Join Date: December 28, 2008
Posts: 127
I can't speak for the rest of the country but I can assure you that in Florida, there is no such thing as a "No knock" warrant. Having written and executed well over a hundred warrants (mostly drug related) I can safely say that no judge in our judicial district (or any I've heard of) would sign off on a warrant if you put a no knock stipulation in it.

Can you get away with a short knock and announce? Sure. It all depends on the circumstances, the type of warrant, the suspects, the type of violation etc. If you are executing a warrant on a residence occupied by a group of armed gang members wanted for robbery, you can probably justify, from an officer safety standpoint, a short K&A. The courts recognize that serving a warrant is dangerous and unless there is obvious, intentional midconduct on the part of the officers, they will grant some leeway.

If you're hitting an indoor marijuana grow where the suspects are not known to be armed or violent, you'd better give a longer K&A. Why? Not as much obvious danger and it's nearly impossible to destory the evidence of a grow in 60 seconds. Now, if they see you coming and run back into the house...it's game on with no K&A required (they already know that you're there and they're apparently not going to cooperate and let you in)

» **What you should do**:
In the forum post about serving search warrants, how many warrants does the writer say they have written and executed?

» **Stored data**:
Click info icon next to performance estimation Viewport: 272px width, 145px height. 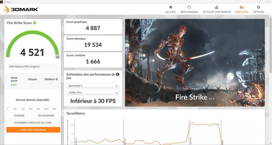pos(118,74)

» **Answer to this problem**:
Well over a hundred, mostly drug related.